There are no atheists. At least no thinkers are atheists. “Freethinkers”
rise to that bait more surely than a trout to the fly and
snap at it more viciously. But it is equally axiomatic that freethinkers
do not think freely. Proof? Well, suppose a freethinker
thinks himself into religion. Ipso facto he is rated a renegade and
apostate. He is free to think atheism, but not free to think
theism.
Sometimes a freethinker lets the cat out of the bag. For example, John
Stuart Mill says in his autobiography, “It would have
been wholly inconsistent with my father's ideas of duty to allow me
to acquire impressions contrary to his convictions and
feelings respecting religion.” So! Papa is a freethinker, and Sonny
must not think otherwise than Papa. The same phenomenon
vastly magnified so that all may see it with the naked eye is now on
exhibition in Russia. There indeed we have a World's
Exposition of Freethought. Irreligion may be taught but not religion.
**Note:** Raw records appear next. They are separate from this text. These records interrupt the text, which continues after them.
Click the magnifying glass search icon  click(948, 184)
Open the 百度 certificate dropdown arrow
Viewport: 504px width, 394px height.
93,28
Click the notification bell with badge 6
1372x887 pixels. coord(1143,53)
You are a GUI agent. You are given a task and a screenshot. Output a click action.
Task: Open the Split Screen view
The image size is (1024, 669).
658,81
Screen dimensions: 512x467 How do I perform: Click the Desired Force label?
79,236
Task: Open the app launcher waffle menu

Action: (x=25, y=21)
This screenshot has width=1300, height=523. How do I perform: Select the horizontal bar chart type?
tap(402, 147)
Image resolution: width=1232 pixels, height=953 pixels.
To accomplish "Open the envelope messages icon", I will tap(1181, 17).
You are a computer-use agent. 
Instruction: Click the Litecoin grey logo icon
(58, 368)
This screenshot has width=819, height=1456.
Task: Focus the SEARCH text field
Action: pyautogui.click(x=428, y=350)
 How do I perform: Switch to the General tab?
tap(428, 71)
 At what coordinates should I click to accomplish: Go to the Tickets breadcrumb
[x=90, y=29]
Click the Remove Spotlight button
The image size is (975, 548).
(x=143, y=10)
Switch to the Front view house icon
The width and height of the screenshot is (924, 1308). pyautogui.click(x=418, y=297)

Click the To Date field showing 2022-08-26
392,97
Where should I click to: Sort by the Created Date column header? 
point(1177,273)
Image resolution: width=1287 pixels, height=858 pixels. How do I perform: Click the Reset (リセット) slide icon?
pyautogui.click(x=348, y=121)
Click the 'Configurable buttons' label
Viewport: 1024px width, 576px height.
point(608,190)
That statement too makes the freethinkers' gorge rise, for
oddly enough the breed is predominantly pro-Bolshevik. Religion,” they
declare, “is not banned in Russia. A man may be
religious if he will.” Yes, he religious and starve. He is free to
think, but if he thinks the wrong way, he dies. This is Liberty Hall.
Here a Man does what he pleases. And if he doesn't we make him. Stalin
and Co. now do the thinking for the Russian people
more tyrannically than the Czar or the Patriarch in the old Orthodox
days. Under the Church a professor or a general or a
diplomat could be an avowed unbeliever and hold his job. Under the
Soviets, no one in office may go to Mass, pay pew rent,
or even make the sign of the Cross—visibly. It is ever thus. There
is no freedom under Freethought.
But let us get back to the primary proposition: No thinker is an atheist.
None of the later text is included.